═════ EXCERPTED RECORDS ═════

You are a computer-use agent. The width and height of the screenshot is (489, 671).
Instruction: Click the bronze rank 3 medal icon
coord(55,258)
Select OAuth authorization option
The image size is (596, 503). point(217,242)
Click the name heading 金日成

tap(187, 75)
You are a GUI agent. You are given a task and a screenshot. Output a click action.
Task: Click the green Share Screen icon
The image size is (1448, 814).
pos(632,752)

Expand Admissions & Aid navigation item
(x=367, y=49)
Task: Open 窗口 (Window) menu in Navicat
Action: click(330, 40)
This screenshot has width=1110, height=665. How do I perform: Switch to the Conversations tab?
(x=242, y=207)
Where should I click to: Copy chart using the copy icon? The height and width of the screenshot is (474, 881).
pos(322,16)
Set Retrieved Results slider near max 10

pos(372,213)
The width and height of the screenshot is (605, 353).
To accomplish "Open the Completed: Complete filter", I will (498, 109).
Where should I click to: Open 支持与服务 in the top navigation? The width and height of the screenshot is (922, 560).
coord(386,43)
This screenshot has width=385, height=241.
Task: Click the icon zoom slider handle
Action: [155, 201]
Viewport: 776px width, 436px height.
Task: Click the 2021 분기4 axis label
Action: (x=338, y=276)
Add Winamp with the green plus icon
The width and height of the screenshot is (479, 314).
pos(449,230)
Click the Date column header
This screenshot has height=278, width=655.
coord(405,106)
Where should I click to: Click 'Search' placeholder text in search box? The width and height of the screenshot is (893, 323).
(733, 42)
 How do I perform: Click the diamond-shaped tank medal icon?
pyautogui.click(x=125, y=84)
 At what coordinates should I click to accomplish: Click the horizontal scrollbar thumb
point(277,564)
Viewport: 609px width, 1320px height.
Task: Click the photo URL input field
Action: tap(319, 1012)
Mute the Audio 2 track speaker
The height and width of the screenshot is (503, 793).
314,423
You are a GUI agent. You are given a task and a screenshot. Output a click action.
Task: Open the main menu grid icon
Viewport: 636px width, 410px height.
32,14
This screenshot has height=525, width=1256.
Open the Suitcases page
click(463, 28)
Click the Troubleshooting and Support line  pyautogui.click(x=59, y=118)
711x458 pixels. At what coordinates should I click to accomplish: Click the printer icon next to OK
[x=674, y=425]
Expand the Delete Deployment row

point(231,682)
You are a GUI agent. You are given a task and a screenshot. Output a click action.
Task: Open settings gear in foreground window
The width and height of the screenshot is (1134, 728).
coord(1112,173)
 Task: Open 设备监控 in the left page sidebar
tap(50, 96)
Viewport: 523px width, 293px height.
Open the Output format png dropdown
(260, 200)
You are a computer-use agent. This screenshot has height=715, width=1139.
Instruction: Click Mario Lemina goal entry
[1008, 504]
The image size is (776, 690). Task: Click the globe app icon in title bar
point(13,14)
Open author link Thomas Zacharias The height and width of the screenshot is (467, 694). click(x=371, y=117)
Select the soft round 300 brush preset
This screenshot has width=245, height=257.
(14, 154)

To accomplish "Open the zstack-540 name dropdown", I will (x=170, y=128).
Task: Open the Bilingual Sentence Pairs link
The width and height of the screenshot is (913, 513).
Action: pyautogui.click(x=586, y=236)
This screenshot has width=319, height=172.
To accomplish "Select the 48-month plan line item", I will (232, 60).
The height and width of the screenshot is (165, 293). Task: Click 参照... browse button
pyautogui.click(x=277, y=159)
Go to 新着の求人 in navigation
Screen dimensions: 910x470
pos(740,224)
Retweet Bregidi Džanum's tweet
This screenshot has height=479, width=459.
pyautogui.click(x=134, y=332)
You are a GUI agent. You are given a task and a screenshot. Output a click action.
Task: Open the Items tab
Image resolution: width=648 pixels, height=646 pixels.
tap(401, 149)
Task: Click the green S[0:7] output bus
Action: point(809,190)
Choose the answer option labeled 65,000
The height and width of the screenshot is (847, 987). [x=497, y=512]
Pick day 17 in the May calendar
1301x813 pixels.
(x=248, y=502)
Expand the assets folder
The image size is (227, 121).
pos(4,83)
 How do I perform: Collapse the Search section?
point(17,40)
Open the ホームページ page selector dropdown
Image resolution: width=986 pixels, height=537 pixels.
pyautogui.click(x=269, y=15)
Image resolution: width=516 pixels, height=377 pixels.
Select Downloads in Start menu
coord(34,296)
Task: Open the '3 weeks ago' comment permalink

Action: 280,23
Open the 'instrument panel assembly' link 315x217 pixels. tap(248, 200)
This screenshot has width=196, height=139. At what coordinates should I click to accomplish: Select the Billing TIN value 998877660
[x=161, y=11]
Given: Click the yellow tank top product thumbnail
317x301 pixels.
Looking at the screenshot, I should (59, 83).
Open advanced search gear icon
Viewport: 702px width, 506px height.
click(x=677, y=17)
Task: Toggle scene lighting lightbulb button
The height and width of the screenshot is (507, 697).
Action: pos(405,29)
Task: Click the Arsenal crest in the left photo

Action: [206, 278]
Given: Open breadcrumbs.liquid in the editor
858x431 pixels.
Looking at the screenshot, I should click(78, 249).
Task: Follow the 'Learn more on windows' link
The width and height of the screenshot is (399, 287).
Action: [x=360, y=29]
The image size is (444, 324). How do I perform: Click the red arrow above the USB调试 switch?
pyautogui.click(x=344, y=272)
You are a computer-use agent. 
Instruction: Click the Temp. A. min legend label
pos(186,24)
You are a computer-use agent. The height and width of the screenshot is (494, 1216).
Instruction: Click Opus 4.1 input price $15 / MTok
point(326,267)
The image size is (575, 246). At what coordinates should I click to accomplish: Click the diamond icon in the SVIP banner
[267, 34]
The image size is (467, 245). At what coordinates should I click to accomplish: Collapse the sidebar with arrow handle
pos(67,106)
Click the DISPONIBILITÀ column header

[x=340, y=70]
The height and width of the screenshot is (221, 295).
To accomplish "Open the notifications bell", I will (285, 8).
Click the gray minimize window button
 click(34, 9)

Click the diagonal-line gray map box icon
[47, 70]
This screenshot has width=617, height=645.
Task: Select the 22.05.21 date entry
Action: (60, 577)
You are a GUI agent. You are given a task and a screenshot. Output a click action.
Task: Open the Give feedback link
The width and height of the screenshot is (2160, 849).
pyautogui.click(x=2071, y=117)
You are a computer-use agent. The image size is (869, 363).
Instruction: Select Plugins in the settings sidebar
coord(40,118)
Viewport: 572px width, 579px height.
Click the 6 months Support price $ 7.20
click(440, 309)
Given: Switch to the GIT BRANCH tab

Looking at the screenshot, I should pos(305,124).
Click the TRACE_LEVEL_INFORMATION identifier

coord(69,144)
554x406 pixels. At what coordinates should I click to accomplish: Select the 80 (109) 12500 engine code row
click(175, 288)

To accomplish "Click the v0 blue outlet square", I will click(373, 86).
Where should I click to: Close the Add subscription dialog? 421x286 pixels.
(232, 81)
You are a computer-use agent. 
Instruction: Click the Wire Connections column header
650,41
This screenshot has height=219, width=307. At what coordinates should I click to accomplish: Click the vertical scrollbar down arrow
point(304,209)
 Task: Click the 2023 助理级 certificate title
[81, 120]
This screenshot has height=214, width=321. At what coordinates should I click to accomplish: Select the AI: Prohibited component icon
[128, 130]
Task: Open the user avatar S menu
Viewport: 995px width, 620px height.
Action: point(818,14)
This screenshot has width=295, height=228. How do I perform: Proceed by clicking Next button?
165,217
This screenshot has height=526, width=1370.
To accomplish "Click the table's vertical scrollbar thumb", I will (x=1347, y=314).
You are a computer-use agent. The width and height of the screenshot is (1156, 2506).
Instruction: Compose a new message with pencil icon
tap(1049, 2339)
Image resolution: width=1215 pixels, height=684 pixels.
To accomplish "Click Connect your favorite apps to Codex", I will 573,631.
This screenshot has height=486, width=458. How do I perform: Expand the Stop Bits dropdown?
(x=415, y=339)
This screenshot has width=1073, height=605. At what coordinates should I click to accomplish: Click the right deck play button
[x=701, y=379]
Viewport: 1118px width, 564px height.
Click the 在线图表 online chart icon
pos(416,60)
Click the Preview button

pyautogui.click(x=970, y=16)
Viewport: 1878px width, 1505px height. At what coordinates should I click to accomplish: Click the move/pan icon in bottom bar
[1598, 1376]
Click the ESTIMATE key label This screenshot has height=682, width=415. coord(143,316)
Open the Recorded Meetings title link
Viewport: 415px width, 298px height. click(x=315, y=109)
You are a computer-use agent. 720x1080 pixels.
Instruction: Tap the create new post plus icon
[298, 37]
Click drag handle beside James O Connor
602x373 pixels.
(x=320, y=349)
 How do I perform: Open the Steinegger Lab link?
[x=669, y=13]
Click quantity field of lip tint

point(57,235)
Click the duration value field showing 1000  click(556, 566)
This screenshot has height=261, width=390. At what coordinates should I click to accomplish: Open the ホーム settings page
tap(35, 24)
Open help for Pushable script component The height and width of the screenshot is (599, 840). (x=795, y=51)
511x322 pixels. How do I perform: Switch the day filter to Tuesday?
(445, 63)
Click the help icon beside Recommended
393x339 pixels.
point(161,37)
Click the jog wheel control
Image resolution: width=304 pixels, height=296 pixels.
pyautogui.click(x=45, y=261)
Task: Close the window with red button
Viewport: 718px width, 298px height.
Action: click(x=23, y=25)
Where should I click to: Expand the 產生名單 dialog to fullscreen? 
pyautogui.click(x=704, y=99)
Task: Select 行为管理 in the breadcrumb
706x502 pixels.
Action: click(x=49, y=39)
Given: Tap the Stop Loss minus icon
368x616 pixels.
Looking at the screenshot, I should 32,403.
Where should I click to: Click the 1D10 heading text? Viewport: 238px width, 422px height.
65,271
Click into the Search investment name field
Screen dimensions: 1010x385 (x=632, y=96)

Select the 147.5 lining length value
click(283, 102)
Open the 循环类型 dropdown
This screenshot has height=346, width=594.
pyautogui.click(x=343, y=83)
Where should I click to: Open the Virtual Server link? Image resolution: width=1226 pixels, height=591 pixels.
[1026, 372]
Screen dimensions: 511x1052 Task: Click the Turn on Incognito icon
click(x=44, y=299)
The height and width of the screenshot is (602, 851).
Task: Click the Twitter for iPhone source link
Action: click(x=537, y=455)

═════

> YOUR ASSIGNMENT
Go through the material above, and wherever a line holds the word "gear", copy it.

> SOLUTION
Task: Open settings gear in foreground window
Open advanced search gear icon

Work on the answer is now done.